Subsection (e) provides that should the State ever reduce the penalties below what the City dictates for possession of marijuana and drug paraphernalia as described in subsections (b) and (c), the State's lower penalties shall prevail:

"(e) Should the State of Kansas enact lesser penalties than that set forth in Subsections (b) and (c) of this Chapter for possession of cannabis sativa L., or otherwise known as marijuana, as described therein, or possession of drug paraphernalia, as further described therein, then these Subsections, or relevant portions thereof, shall be null and void.
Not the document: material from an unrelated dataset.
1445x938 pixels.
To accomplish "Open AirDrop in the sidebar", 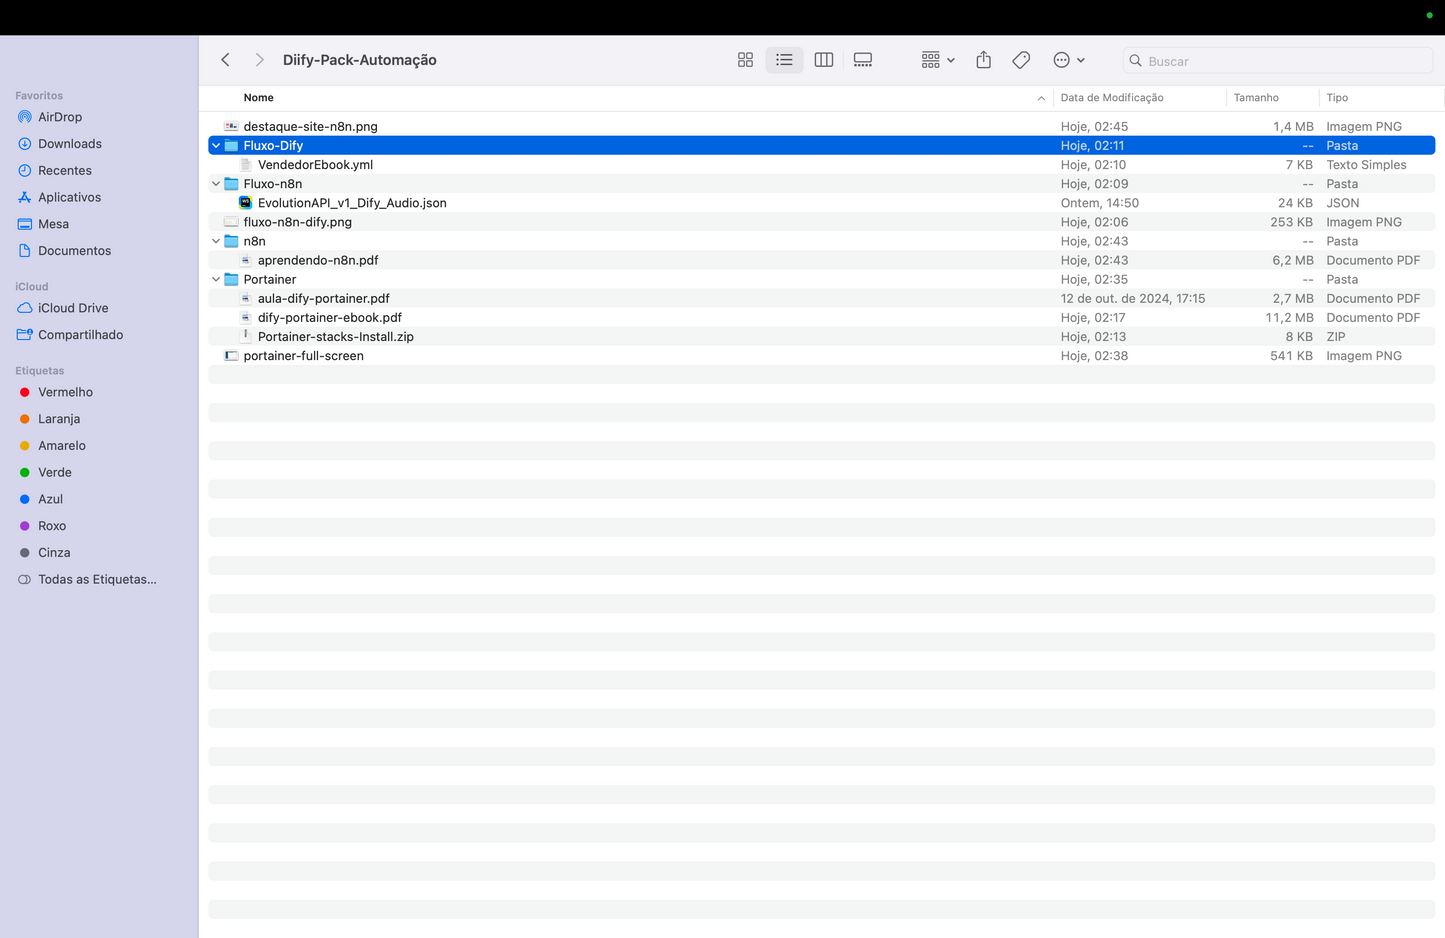I will click(x=60, y=117).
The invalidity or unenforceability of any provisions of Subsections (b) and (c) shall not affect the validity or enforceability of other provisions thereof, which shall remain in full force and effect."

And subsection (f) provides for a mandatory evaluation of offenders under 21 years of age:

"(f) In addition to any other sentence authorized by this Chapter, any person convicted of having violated the terms of this Chapter, while under twenty-one (21) years of age, shall be ordered to submit to and complete a community-based alcohol and drug safety action program certified pursuant to K.S.A. 8–1008

and amendments thereto and to pay a fee for such evaluation. If the judge finds that the person is indigent, the fee may be waived."

The Initiative did not include a copy of this proposed ordinance when it filed its signed petition with the city clerk on January 7. Nor was the proposed ordinance fully set forth in the signed petition, which stated in relevant part:

"I, the undersigned, a qualified elector of the City of Wichita, Kansas, request that the following proposed ordinance, without alteration, be passed or referred to a vote [by] the electors pursuant to the provisions of Chapter 25–3801 of the Kansas Statutes:
"Shall the following be adopted?
"AN ORDINANCE REDUCING THE PENALTY FOR FIRST OFFENSE
...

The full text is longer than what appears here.